DATASET RECORDS
=-=-=
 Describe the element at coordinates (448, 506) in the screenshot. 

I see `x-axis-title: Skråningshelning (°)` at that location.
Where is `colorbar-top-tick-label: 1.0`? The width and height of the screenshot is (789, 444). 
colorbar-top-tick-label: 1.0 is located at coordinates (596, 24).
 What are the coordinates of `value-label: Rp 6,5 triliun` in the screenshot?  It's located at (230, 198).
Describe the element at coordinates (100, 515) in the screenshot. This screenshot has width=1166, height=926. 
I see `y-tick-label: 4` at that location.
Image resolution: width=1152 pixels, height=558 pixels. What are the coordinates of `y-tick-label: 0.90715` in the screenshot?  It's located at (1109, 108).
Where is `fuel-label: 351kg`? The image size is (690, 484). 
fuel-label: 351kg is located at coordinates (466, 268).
=-=-=
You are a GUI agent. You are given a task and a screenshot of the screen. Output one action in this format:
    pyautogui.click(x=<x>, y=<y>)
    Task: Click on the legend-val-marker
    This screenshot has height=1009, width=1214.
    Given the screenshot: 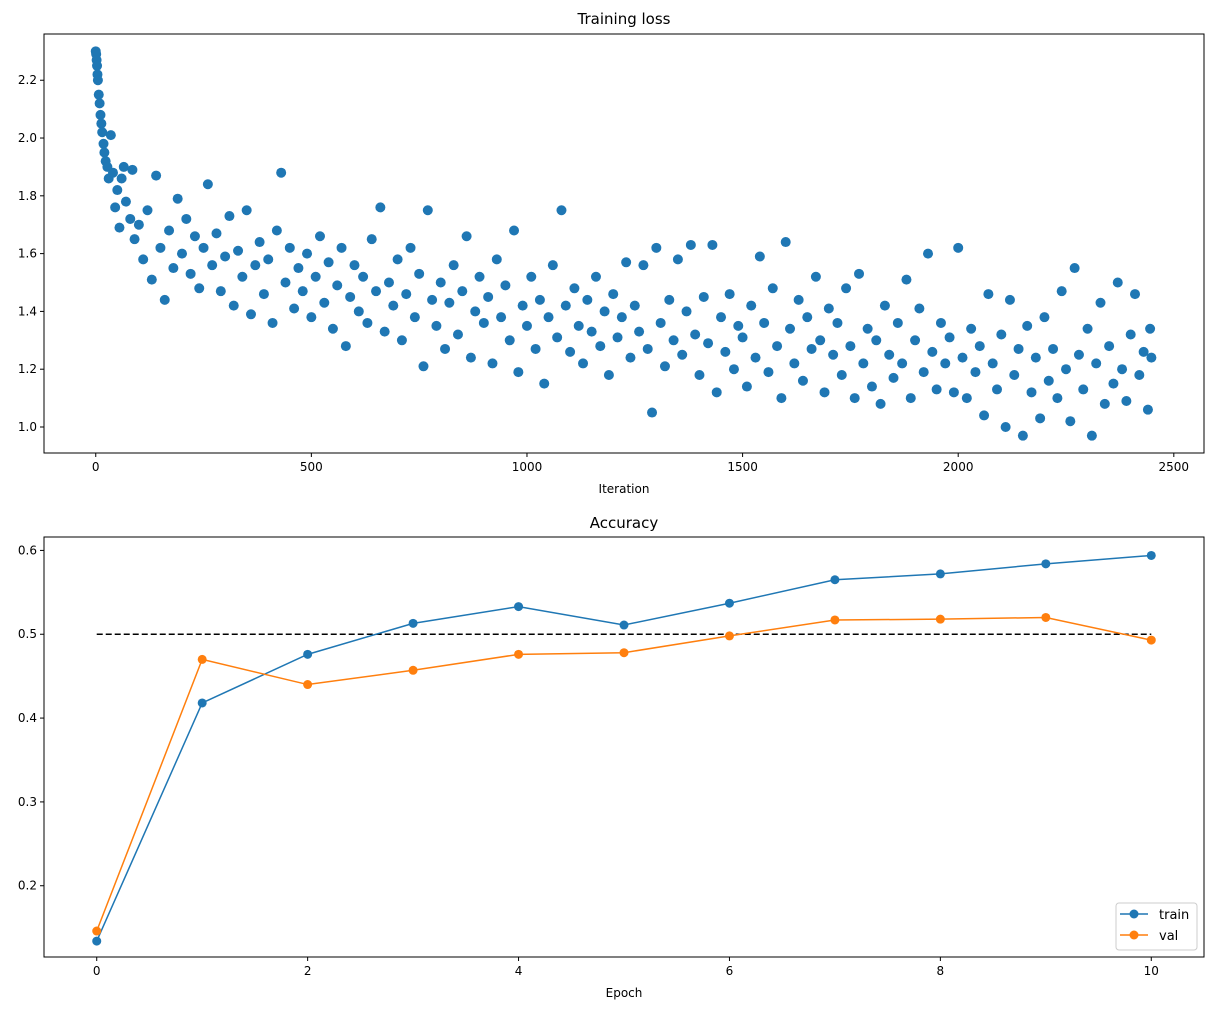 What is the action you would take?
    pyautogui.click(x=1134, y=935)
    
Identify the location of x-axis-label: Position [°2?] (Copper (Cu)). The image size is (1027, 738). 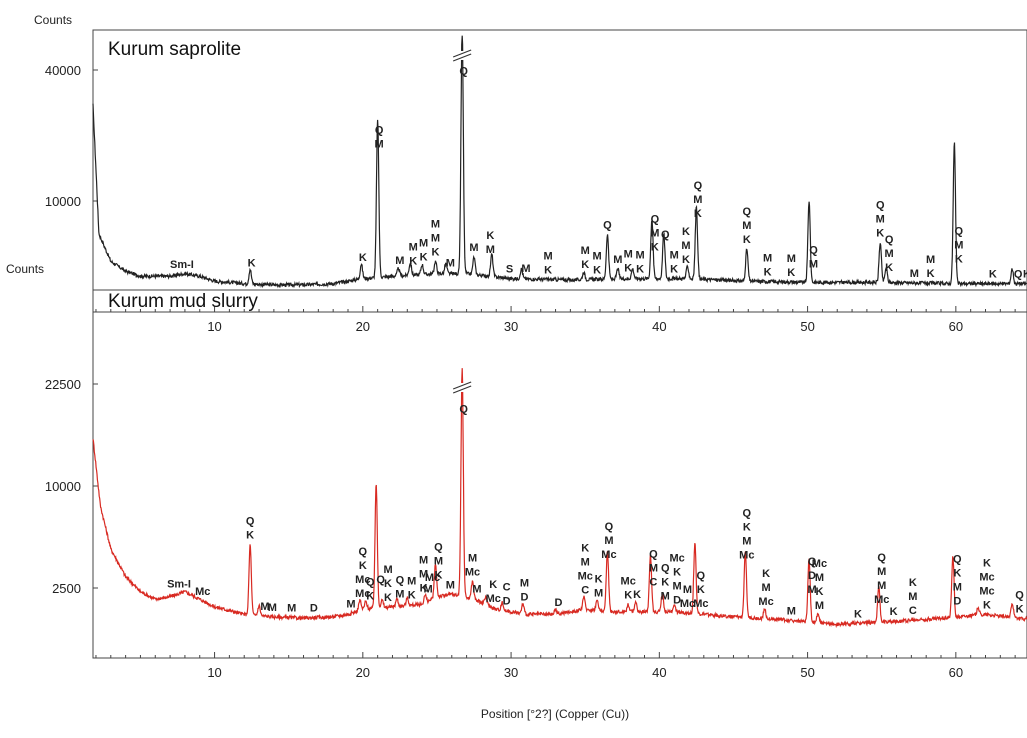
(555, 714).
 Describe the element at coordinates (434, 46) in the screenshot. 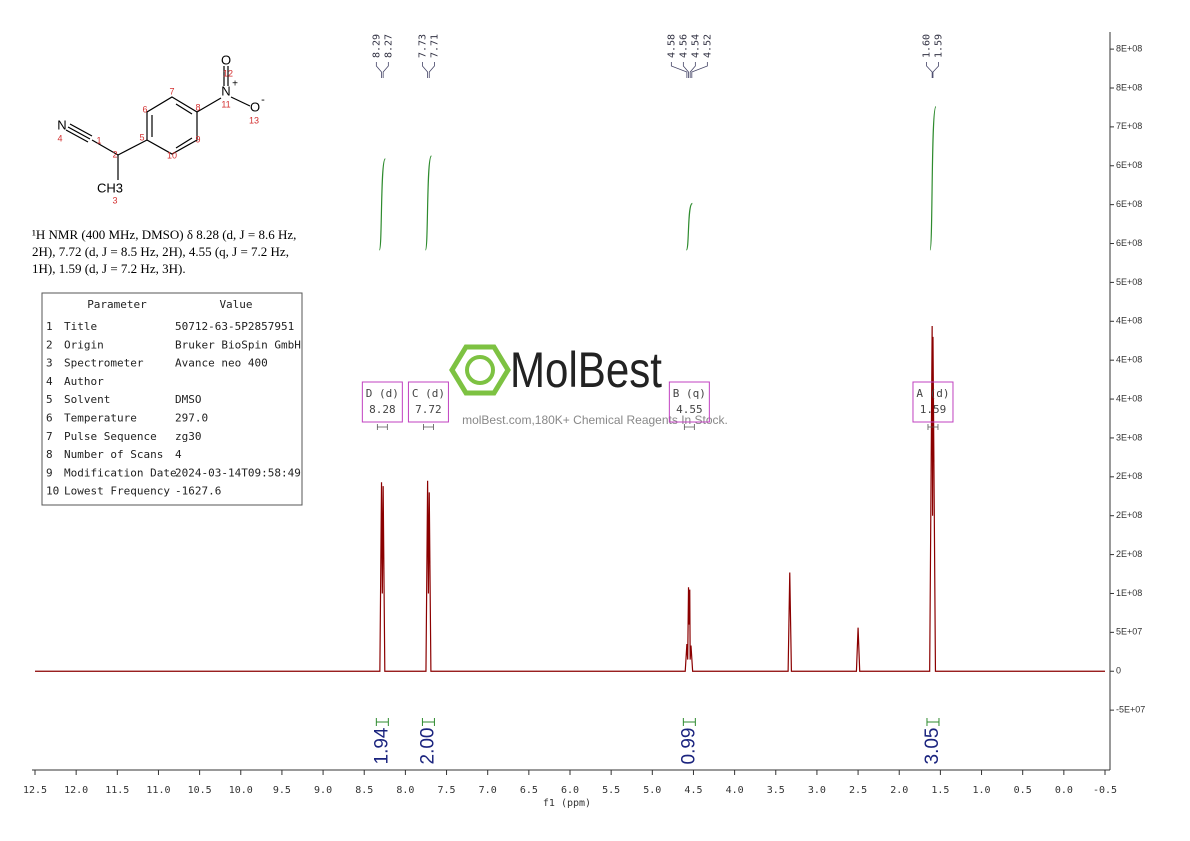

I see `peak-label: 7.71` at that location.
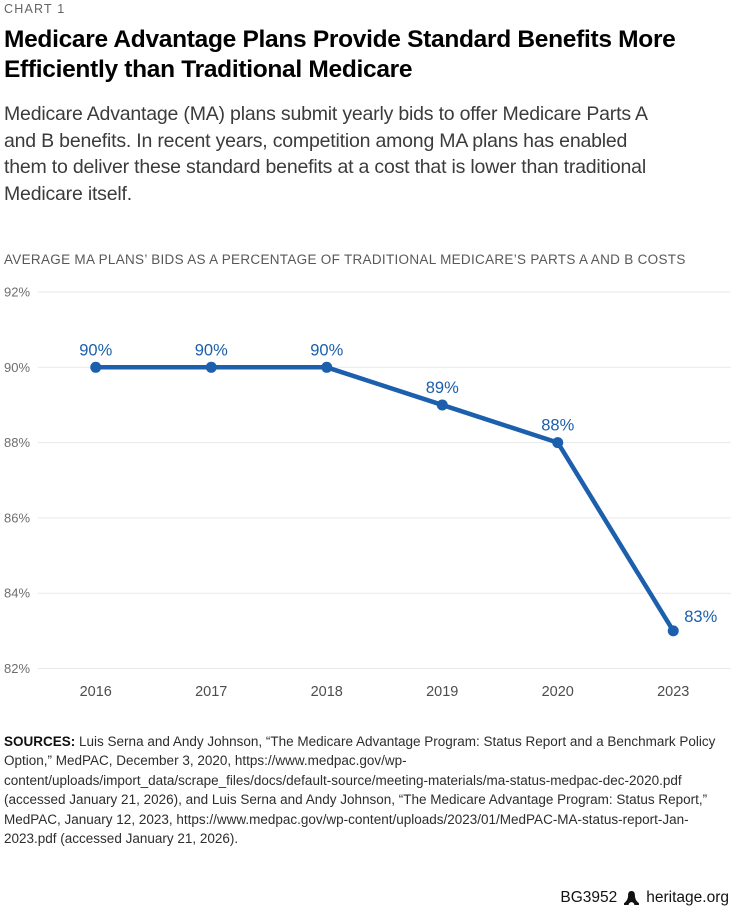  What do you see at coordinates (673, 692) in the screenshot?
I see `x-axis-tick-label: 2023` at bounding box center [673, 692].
=-=-=
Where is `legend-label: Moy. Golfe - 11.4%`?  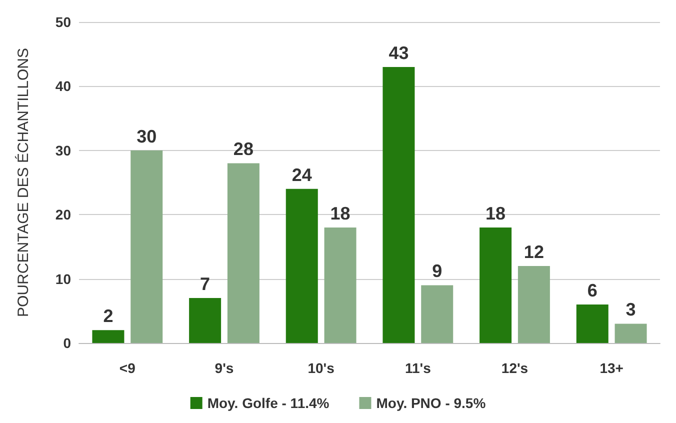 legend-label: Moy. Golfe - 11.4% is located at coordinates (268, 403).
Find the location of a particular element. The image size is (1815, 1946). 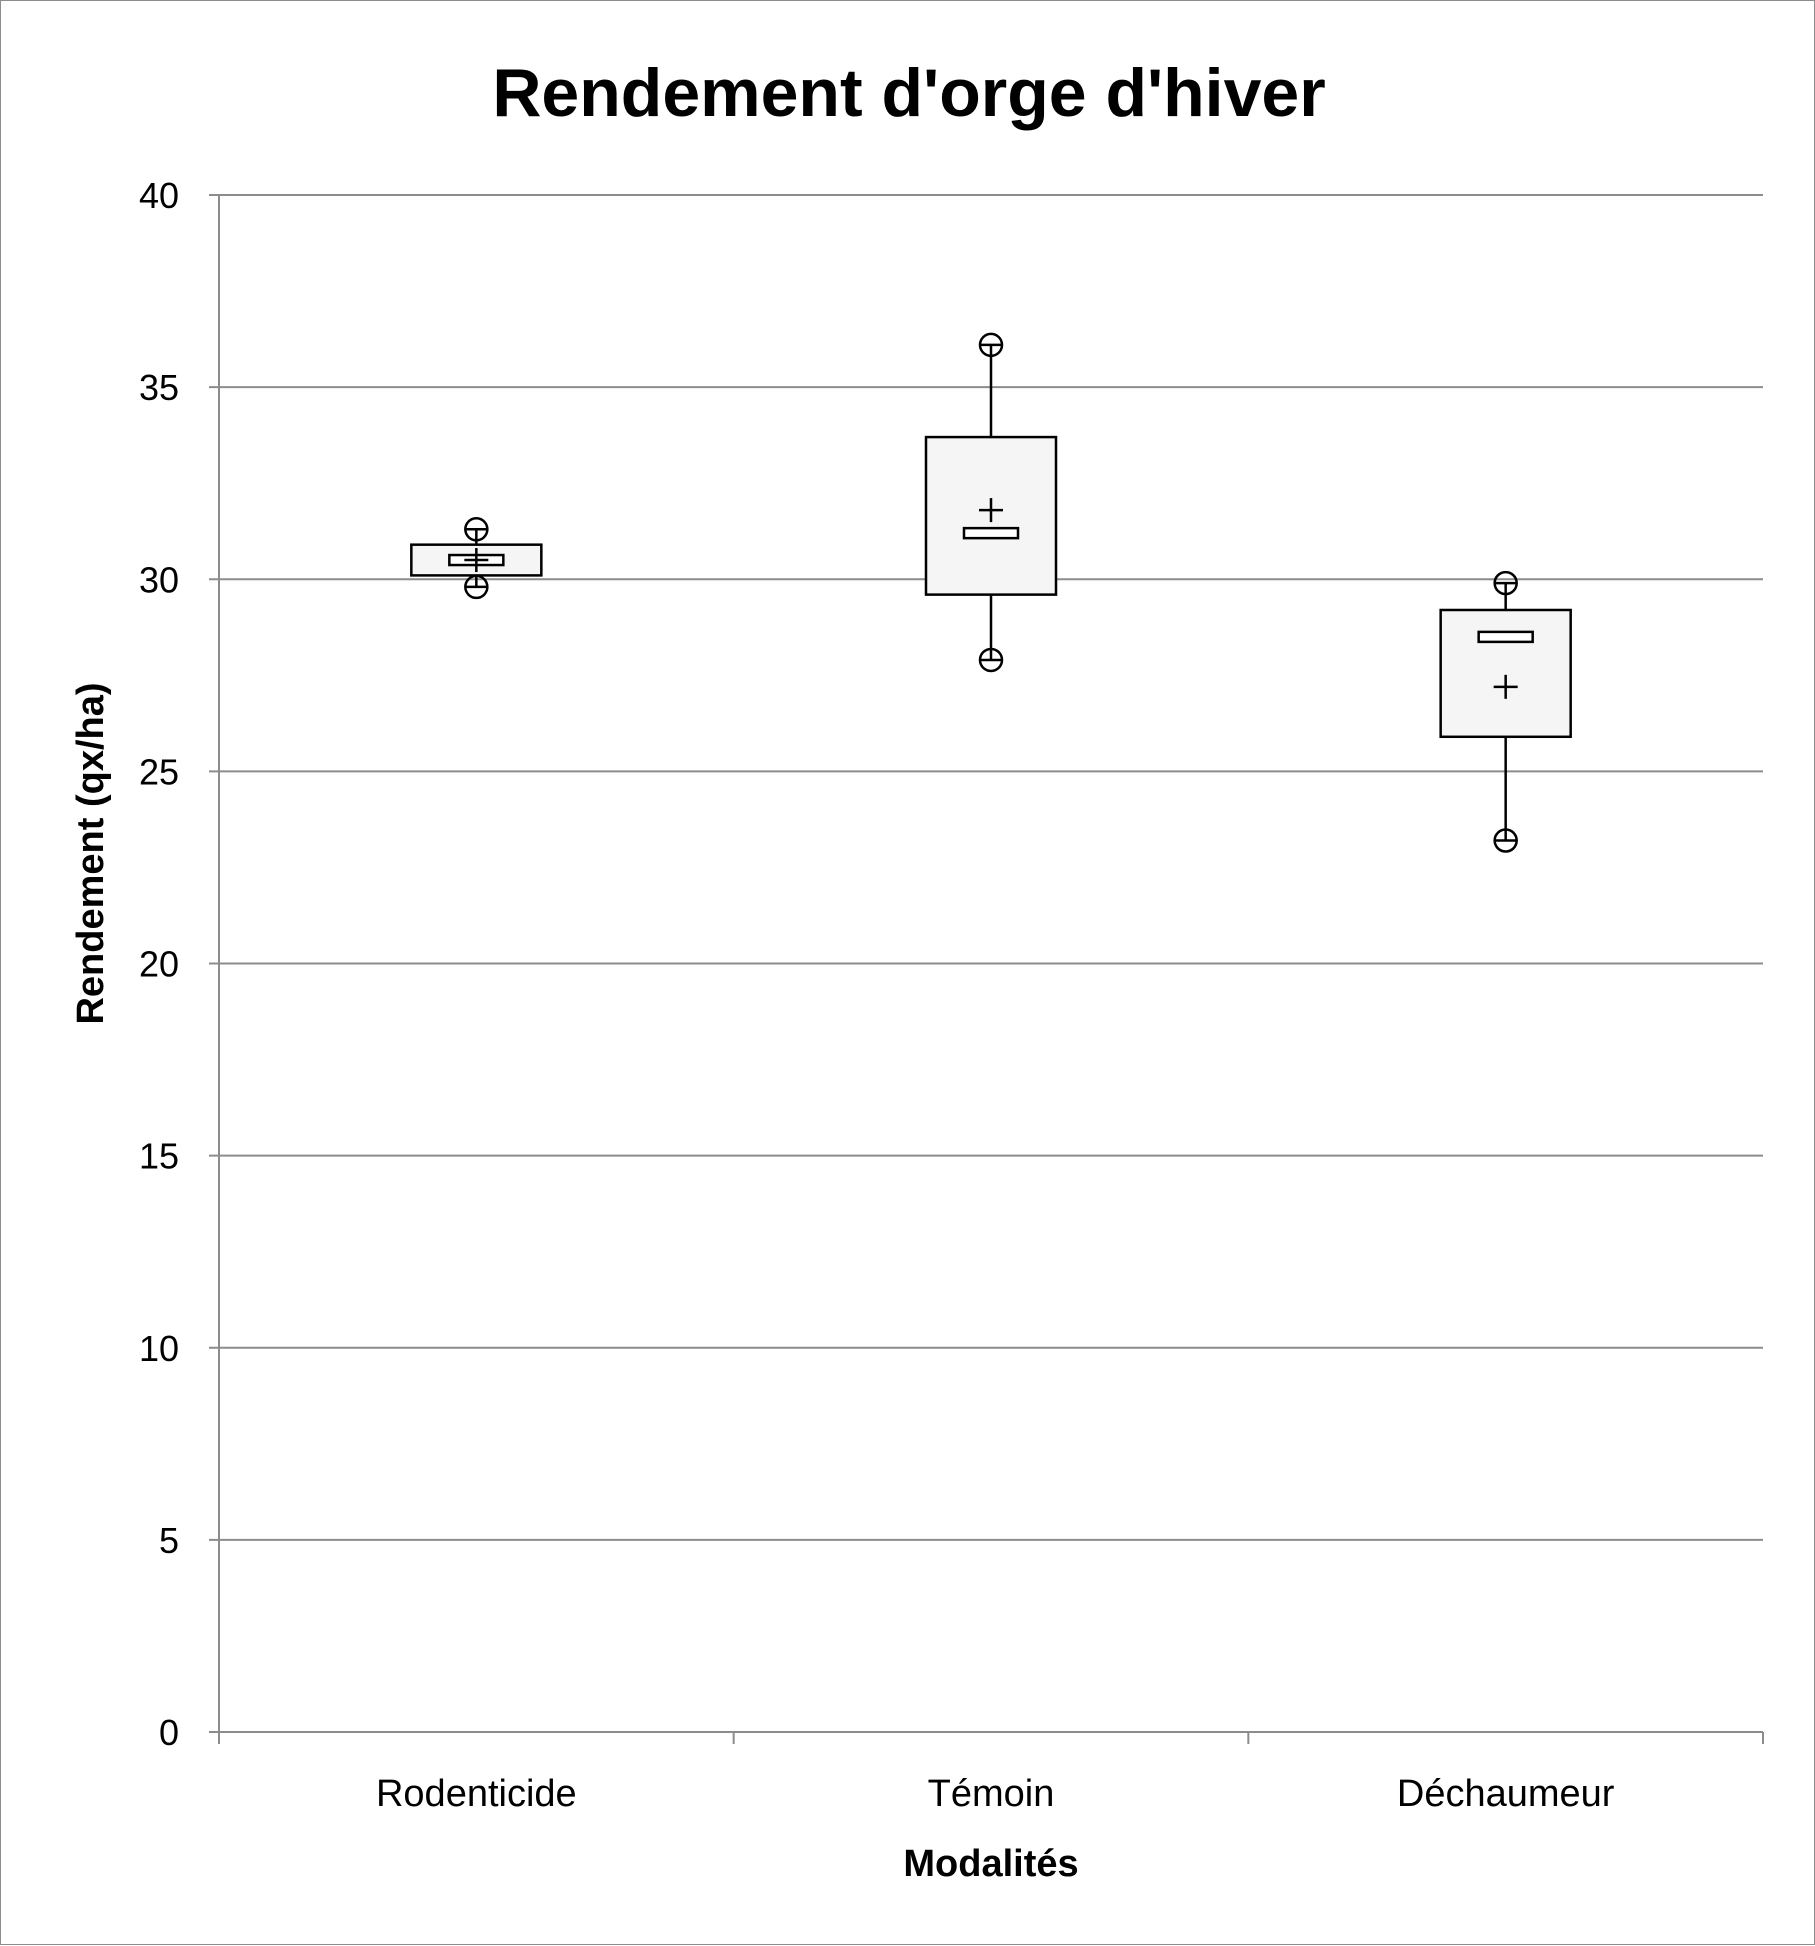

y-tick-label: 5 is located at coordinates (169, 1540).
=-=-=
TASK STATEMENT
Give the stretch from the line containing "Describe the element at coordinates (100, 515)" through the line containing "fuel-label: 351kg is" as a Markdown table with the columns Number and Line. Number each line and leave out any blank lines.

EXERCISE RESPONSE
| Number | Line |
|---|---|
| 1 | Describe the element at coordinates (100, 515) in the screenshot. This screenshot has width=1166, height=926.  |
| 2 | I see `y-tick-label: 4` at that location. |
| 3 | Image resolution: width=1152 pixels, height=558 pixels. What are the coordinates of `y-tick-label: 0.90715` in the screenshot?  It's located at (1109, 108). |
| 4 | Where is `fuel-label: 351kg`? The image size is (690, 484).  |
| 5 | fuel-label: 351kg is located at coordinates (466, 268). |